____ DOCUMENT

Today, many indigenous nations (people) whose sacred lands and rivers were occupied and taken away from them centuries ago lament that they have lost the culture, language and customs that should have gone to posterity if their ancestors were left alone.
by Dr. Ruwantissa Abeyratne
Writing from Montreal
Emer Vattel (1714-1767), popularly known as the father of international law, in his book The Law of Nations, says: “ The domain of the nation (nation in international law means people and not a country) extends to everything she possesses by a just title: it comprehends her ancient and original possessions and all her acquisitions made by means which are just in themselves, or admitted as such among nations.”
Illegal land occupation |
This mid eighteenth century statement does not accord with the act of someone marching into land occupied by another and taking over, which is illegal occupation. In the fifteenth century onwards until the twentieth century this was called colonialism where a country which had more power than a people who occupied a certain land forcibly took over that land and controlled it. In North America indigenous people, who had rightful ownership and possession of their land are relentlessly arguing against the arbitrary take over by Christopher Columbus in 1492 when his Spanish-based transatlantic maritime expedition stumbled upon America while on an expedition meant for elsewhere. The justification for this nation-grab was based on an arbitrary edict issued post facto in 1493 by Pope Alexander the Sixth in what was called a Papal Bull which granted to the Catholic Monarchs Ferdinand and Isabella of Spain “all lands to the "west and south" of a pole-to-pole line 100 leagues west and south of any of the islands of the Azores or the Cape Verde islands”. This was followed by another decree by the Pope in 1494 which allocated the West to the Spanish and the East to the Portuguese by the demarcation of a median dividing the East and the west. This explains why most in South America speak Spanish and why the occupation in the sixteenth century by the Portuguese of Ceylon (as Sri Lanka was then) and areas elsewhere such as Macau and Goa still bear remnants of a Portuguese occupation.
This trend is explained by Professor Robert Miller et.al in their book Discovering Indigenous Lands. The authors posit that: “North America, New Zealand, and Australia were colonised by England under an international legal principle that is known today as the doctrine of discovery. When Europeans set out to explore and exploit new lands in the fifteenth through to the twentieth centuries, they justified their sovereign and property claims over these territories and the Indigenous peoples with the discovery doctrine”.

________
____ LISTED ENTRIES

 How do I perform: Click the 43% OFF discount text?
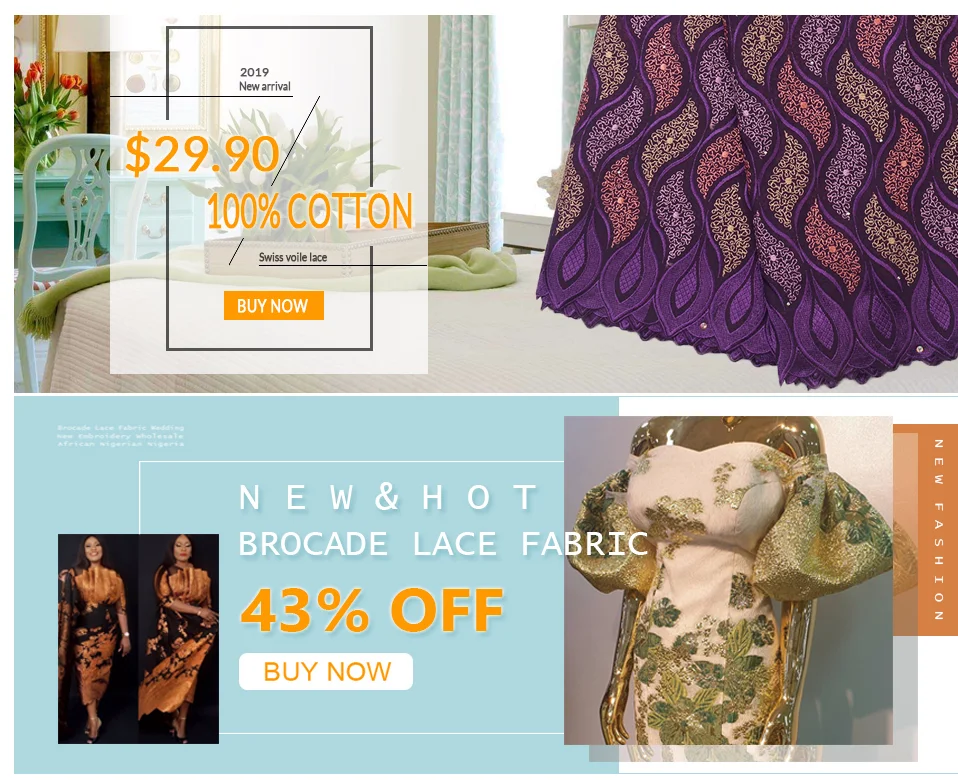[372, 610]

________
____ LISTED ENTRIES

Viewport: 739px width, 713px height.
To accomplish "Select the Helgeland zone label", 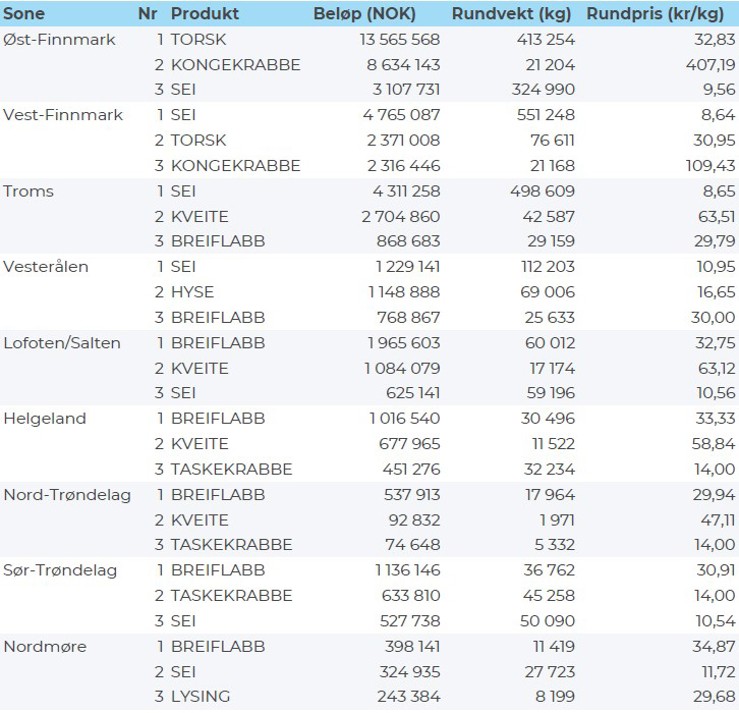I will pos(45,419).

________

* **TASKS TO PERFORM**:
#1 In the article on indigenous lands and colonial occupation, shorten the paragraph that begins "This mid eighteenth century statement" and keep its main facts.
#2 Write the next part of the article on indigenous lands and colonial occupation, starting after its last sentence.

* **ANSWER LIST**:
#1 Marching into land held by another people and taking it is illegal occupation, which does not accord with the mid-eighteenth-century statement. From the fifteenth to the twentieth century this was called colonialism: a more powerful country forcibly took over and controlled a people's land. In North America, indigenous people who rightfully owned their land still argue against the arbitrary takeover by Christopher Columbus, whose Spanish-based expedition came upon America in 1492 while bound elsewhere. The takeover was justified after the fact by a 1493 Papal Bull from Pope Alexander the Sixth. It granted Ferdinand and Isabella of Spain all lands west and south of a pole-to-pole line 100 leagues beyond the Azores or Cape Verde islands. A 1494 papal decree then gave the West to Spain and the East to Portugal. This explains why most South Americans speak Spanish, and why Ceylon, Macau and Goa still bear remnants of Portuguese occupation.

#2
They continue: “This legal principle was justified by religious and ethnocentric ideas of European and Christian superiority over the other cultures, religions, and races of the world. The doctrine provided that newly-arrived Europeans automatically acquired property rights in the lands of Indigenous peoples and gained political and commercial rights over the inhabitants. The English colonial governments and colonists in North America, New Zealand, and Australia all utilised this doctrine, and still use it today to assert legal rights to Indigenous lands and to assert control over Indigenous peoples”.
The Doctrine of Discovery
The doctrine of discovery was first introduced by Chief Justice Marshall of the United States Supreme Court in the 1823 case of Johnson v. McIntosh. Chief justice Marshall upheld the right of defendant McIntosh’s right of ownership of land purchased from the federal government, on the ground that the federal government owned and controlled the land taken from indigenous people who had only a “right of occupancy” with no title to the land. The reasoning of the Chief Justice was the “Discovery Doctrine,” which, according to the Chief Justice, vested colonial powers with absolute ownership and control to newly discovered land. Simply put, title to the land vested with the person who “discovered” the land, irrespective of who occupied the land at the point of “discovery”.
There were certain elements that went toward establishing the discovery doctrine. The first was that ownership of land vested on the person or power that “first discovered the land”. The second was that there should be actual occupancy of the land so “discovered”. The third was that such discovery should grant pre-emptive title to Europeans who came first. Fourthly, native title was granted to the discoverer to the exclusion of the natives who were already occupying the land at the point of the said “discovery”. The fifth was “contiguity” which determined the extent of the land “taken over”. The sixth, which is arguably the most atrocious and egregious, was conquest, implying the use of force. This was conditional upon a “just war” whatever that meant. The seventh was that Christianity and the spread thereof across the oceans was a justified reason for taking over foreign lands. The eighth was “civilization”, whatever that meant at the time of the Johnson decision, and the interpretation given to the word by Chief Justice Marshall.
In the earlier 1831 decision of Cherokee Nation v. Georgia Justice Marshall opined that although the Cherokee, and other tribes, were distinct societies and separate politically, they were still under the control of the United States. It must also be mentioned that The United States Congress in 1787 had enacted the North West Ordinance which stated that there should be no land grab unless the land was taken in a “just” war.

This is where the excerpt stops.